In [1]:
# Import and create a new SQLContext 
from pyspark.sql import SQLContext
sqlContext = SQLContext(sc)

In [2]:
# Read the country CSV file into an RDD.
country_lines = sc.textFile('file:///home/cloudera/workspace/coursera/big-data-3/final-project/country-list.csv')

In [3]:
# Convert each line into a pair of words
words = country_lines.flatMap(lambda line : [line.split(", ")])
words.take(2)

[['Afghanistan', 'AFG'], ['Albania', 'ALB']]

In [4]:
# Convert each pair of words into a tuple
country_tuples = words.map(lambda word : (word[0], word[1]))
country_tuples.take(2)

[('Afghanistan', 'AFG'), ('Albania', 'ALB')]

In [5]:
# Create the DataFrame, look at schema and contents
countryDF = sqlContext.createDataFrame(country_tuples, ["country", "code"])
countryDF.printSchema()
countryDF.take(3)

root
 |-- country: string (nullable = true)
 |-- code: string (nullable = true)



[Row(country='Afghanistan', code='AFG'),
 Row(country='Albania', code='ALB'),
 Row(country='Algeria', code='ALG')]

In [28]:
# Read tweets CSV file into RDD of lines
tweet_lines = sc.textFile('file:///home/cloudera/workspace/coursera/big-data-3/mongodb/sample_user_tweet_text.csv')
tweet_lines = tweet_lines.flatMap(lambda line : line.split(","))
tweet_lines.take(2)

['tweet_text',
 'RT @ochocinco: I beat them all for 10 straight hours #FIFA16KING  https://t.co/BFnV6jfkBL']

In [29]:
# Clean the data: some tweets are empty.

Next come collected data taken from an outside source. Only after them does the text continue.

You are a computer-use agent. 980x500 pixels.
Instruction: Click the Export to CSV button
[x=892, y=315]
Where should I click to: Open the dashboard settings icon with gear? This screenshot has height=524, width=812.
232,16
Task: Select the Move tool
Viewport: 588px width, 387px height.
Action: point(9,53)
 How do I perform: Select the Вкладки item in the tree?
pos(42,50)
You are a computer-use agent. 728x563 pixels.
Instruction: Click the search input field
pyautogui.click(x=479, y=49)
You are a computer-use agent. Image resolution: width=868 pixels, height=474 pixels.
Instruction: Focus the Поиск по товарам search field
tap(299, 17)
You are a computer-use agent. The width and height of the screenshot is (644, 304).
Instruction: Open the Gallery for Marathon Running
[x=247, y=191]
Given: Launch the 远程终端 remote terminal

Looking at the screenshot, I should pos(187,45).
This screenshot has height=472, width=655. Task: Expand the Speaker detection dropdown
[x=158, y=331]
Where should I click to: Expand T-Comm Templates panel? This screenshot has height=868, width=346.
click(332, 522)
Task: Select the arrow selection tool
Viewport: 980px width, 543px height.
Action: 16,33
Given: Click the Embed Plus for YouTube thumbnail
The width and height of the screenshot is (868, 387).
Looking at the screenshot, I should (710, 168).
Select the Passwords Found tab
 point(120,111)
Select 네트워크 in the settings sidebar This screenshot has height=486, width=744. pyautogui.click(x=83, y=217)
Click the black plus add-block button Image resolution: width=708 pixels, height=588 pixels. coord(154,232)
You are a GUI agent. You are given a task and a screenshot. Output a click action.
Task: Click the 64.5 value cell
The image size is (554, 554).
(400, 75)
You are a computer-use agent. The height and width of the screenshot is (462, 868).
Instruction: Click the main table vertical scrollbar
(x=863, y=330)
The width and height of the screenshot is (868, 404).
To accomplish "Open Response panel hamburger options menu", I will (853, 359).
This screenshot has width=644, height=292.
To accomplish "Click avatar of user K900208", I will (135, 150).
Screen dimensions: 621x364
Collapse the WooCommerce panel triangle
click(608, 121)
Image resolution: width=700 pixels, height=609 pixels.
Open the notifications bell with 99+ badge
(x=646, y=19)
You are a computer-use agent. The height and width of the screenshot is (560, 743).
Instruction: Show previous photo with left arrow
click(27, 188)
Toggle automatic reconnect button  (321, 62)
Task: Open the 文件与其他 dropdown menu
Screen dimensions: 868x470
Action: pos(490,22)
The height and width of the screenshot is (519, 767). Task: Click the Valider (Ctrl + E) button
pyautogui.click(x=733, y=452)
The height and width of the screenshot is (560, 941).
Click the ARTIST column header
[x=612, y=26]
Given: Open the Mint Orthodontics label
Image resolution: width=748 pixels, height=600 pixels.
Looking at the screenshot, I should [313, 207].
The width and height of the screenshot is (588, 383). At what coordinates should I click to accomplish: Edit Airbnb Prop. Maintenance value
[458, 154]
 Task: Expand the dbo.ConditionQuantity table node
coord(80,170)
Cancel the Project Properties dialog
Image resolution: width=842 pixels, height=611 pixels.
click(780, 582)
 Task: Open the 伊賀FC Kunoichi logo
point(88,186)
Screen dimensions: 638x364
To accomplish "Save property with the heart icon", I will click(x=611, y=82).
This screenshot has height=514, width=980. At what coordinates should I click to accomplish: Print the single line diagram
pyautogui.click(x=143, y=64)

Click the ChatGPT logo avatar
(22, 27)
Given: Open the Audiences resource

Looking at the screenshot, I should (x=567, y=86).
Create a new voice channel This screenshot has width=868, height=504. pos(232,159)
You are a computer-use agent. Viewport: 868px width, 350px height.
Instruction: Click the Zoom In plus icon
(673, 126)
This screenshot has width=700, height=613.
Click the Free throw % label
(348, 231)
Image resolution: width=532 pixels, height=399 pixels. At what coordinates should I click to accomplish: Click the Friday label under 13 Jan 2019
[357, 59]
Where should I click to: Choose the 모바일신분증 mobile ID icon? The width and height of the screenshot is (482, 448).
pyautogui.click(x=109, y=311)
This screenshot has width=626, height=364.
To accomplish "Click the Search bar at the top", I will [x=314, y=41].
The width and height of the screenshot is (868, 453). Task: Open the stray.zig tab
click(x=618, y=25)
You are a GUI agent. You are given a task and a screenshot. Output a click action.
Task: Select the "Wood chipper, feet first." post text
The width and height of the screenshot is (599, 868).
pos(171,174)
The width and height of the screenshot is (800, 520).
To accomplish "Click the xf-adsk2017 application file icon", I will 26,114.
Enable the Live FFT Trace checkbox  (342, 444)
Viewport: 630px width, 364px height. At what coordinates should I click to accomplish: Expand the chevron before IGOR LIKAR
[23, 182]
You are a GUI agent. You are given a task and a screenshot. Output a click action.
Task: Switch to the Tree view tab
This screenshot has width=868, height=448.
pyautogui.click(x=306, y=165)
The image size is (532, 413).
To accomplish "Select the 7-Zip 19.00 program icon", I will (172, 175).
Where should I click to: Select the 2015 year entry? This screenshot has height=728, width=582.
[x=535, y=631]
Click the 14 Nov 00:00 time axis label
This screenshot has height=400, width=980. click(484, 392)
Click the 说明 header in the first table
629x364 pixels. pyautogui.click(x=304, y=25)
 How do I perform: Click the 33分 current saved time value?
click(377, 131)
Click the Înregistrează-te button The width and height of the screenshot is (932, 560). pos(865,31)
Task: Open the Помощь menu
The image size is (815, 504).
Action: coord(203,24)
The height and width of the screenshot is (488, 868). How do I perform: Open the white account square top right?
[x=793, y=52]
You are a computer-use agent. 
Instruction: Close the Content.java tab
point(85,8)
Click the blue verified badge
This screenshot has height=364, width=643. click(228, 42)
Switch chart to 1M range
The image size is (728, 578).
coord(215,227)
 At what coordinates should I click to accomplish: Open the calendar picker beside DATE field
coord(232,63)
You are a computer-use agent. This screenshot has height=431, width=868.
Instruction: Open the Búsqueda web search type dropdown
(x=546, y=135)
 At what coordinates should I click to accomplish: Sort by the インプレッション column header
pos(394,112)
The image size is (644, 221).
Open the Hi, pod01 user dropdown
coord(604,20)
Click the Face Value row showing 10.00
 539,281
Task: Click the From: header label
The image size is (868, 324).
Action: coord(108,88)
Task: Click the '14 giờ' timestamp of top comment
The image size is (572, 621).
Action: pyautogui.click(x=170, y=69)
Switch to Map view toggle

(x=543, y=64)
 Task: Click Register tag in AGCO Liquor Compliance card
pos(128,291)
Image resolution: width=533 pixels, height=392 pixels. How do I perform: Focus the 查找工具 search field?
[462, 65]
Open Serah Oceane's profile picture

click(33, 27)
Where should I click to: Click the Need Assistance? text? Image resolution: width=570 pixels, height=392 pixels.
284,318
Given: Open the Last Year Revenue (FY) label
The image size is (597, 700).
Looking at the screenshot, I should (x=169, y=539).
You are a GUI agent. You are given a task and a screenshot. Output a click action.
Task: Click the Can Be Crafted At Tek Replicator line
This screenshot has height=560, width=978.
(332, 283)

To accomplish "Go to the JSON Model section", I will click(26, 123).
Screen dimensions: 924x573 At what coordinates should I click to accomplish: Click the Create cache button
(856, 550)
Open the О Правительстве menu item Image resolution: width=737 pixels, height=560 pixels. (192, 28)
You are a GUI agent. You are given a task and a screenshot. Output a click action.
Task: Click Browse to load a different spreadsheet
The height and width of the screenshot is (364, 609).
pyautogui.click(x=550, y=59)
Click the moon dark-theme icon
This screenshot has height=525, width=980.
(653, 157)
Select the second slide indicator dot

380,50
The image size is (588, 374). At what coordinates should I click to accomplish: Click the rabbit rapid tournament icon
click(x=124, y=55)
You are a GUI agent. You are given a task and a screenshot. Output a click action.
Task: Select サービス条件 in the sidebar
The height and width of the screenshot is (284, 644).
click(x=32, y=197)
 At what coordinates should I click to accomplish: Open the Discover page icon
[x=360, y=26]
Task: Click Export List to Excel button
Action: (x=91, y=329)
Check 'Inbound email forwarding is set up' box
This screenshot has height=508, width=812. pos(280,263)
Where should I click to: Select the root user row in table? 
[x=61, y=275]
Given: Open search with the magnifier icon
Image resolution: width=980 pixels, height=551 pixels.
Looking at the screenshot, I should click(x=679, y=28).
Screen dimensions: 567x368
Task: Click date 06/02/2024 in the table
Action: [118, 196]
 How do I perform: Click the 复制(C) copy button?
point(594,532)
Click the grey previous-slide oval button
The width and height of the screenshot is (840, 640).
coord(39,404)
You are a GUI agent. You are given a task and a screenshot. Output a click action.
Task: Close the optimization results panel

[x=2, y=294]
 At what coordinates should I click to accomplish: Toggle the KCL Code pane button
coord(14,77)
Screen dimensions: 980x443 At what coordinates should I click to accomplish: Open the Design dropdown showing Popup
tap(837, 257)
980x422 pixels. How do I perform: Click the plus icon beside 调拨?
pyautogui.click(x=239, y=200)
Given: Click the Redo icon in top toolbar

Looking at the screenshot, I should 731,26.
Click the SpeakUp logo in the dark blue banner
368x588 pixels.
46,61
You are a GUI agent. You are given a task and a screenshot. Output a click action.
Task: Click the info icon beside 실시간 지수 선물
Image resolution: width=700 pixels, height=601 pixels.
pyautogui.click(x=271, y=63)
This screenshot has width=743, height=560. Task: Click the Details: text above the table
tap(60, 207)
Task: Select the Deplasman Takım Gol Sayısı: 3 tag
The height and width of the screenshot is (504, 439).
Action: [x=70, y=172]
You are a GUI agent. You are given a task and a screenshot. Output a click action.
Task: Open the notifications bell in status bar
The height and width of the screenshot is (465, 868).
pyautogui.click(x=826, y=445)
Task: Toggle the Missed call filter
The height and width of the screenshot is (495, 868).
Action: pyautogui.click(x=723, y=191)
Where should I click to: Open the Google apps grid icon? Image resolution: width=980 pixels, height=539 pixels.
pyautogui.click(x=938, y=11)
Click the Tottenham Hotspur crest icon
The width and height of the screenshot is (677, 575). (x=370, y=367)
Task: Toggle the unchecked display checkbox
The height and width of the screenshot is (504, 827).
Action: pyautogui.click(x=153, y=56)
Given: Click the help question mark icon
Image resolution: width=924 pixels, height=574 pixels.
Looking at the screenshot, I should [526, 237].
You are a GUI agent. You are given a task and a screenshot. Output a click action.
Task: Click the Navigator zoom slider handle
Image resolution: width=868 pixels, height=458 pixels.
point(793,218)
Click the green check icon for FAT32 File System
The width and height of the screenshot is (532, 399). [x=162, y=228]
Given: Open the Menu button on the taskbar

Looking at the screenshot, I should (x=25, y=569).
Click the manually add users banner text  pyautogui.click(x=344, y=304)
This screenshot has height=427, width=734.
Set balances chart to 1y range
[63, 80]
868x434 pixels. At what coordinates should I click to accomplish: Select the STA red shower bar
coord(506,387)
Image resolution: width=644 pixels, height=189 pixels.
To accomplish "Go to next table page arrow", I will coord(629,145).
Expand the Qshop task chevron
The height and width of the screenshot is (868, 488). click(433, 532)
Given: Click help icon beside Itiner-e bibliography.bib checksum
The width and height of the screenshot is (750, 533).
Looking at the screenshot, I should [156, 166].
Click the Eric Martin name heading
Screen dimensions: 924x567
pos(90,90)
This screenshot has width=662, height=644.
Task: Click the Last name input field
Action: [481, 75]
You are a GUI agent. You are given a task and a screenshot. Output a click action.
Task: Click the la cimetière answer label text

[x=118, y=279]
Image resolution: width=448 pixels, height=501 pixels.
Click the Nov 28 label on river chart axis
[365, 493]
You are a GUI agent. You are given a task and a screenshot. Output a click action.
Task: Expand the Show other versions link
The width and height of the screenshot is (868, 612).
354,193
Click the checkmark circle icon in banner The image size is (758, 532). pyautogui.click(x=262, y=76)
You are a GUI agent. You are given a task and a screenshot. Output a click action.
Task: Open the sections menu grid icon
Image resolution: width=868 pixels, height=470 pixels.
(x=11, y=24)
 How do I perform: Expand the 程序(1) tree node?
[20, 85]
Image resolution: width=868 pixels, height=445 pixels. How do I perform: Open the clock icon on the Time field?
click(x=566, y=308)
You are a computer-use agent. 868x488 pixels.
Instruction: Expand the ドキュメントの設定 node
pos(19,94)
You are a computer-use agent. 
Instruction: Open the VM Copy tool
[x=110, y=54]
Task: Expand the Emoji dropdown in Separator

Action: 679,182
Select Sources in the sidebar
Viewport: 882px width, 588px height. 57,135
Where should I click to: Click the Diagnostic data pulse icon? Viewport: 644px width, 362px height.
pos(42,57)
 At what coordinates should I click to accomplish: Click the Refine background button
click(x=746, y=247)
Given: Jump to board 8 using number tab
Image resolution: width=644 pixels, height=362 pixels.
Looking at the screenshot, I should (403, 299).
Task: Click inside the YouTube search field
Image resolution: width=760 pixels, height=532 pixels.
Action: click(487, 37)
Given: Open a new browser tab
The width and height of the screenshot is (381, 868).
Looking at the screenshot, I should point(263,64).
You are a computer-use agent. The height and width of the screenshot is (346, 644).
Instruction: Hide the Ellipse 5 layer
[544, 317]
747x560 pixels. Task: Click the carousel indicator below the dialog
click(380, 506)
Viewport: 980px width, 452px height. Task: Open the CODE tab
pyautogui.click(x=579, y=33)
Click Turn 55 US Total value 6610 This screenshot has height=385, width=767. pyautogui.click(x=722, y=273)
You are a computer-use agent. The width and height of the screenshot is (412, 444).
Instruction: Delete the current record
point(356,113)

Remove the empty tweets using filter() 
tweet_lines = tweet_lines.filter(lambda line: len(line) > 0)

In [30]:
tweet_lines.take(3)

['tweet_text',
 'RT @ochocinco: I beat them all for 10 straight hours #FIFA16KING  https://t.co/BFnV6jfkBL',
 'RT @NiallOfficial: @Louis_Tomlinson @socceraid when I retired from playing because of my knee . I went and did my uefa A badges in Dublin']

In [33]:
# Perform WordCount on the cleaned tweet texts. (note: this is several lines.)
words = tweet_lines.flatMap(lambda line : line.split(" ")).filter(lambda line: len(line) > 0)
tuples = words.map(lambda word : (word, 1))
tuples.take(15)

[('tweet_text', 1),
 ('RT', 1),
 ('@ochocinco:', 1),
 ('I', 1),
 ('beat', 1),
 ('them', 1),
 ('all', 1),
 ('for', 1),
 ('10', 1),
 ('straight', 1),
 ('hours', 1),
 ('#FIFA16KING', 1),
 ('https://t.co/BFnV6jfkBL', 1),
 ('RT', 1),
 ('@NiallOfficial:', 1)]

In [34]:
tweet_counts = tuples.reduceByKey(lambda a, b: (a + b))
tweet_counts.coalesce(1).saveAsTextFile('hdfs:/user/cloudera/wordcount/outputDir4')

In [35]:
tweet_counts.count()

26121

In [37]:
tweet_counts.take(5)

[('https://t.co/fQftAwGAad', 1),
 ('nite', 2),
 ('mobile', 1),
 ('#FridayNightTouchdown', 1),
 ('circle', 7)]

In [40]:
# Create the DataFrame of tweet word counts
tweetsDF = sqlContext.createDataFrame(counts, ["word", "count"])
tweetsDF.take(3)

[Row(word='https://t.co/fQftAwGAad', count=1),
 Row(word='nite', count=2),
 Row(word='mobile', count=1)]

In [43]:
# Join the country and tweet DataFrames (on the appropriate column)
merge = countryDF.join(tweetsDF, countryDF.country == tweetsDF.word, 'inner')
merge.show()

+-----------+----+-----------+-----+
|    country|code|       word|count|
+-----------+----+-----------+-----+
|   Thailand| THA|   Thailand|    1|
|    Iceland| ISL|    Iceland|    2|
|     Mexico| MEX|     Mexico|    1|
|      Wales| WAL|      Wales|   19|
|    Denmark| DEN|    Denmark|    1|
|      India| IND|      India|    4|
|   Portugal| POR|   Portugal|    9|
|     Poland| POL|     Poland|    1|
|     Norway| NOR|     Norway|   52|
|     Guinea| GUI|     Guinea|    8|
|   Slovakia| SVK|   Slovakia|   30|
|     Canada| CAN|     Canada|   12|
|    Bahamas| BAH|    Bahamas|    1|
|Netherlands| NED|Netherlands|   13|
|    Belgium| BEL|    Belgium|    1|
|      Kenya| KEN|      Kenya|    3|
|       Oman| OMA|       Oman|    1|
|      Qatar| QAT|      Qatar|    4|
|     Brazil| BRA|     Brazil|   13|
|    England| ENG|    England|   30|
+-----------+----+-----------+-----+
only showing top 20 rows



In [44]:
# Question 1: number of distinct countries mentioned
merge.count()

46

In [46]:
# Question 2: number of countries mentioned in tweets.
from pyspark.sql.functions import sum
merge.agg({'count':'sum'}).show()

+----------+
|sum(count)|
+----------+
|       420|
+----------+



In [47]:
# Table 1: top three countries and their counts.
from pyspark.sql.functions import desc
merge.sort(['count'],ascending = False).show()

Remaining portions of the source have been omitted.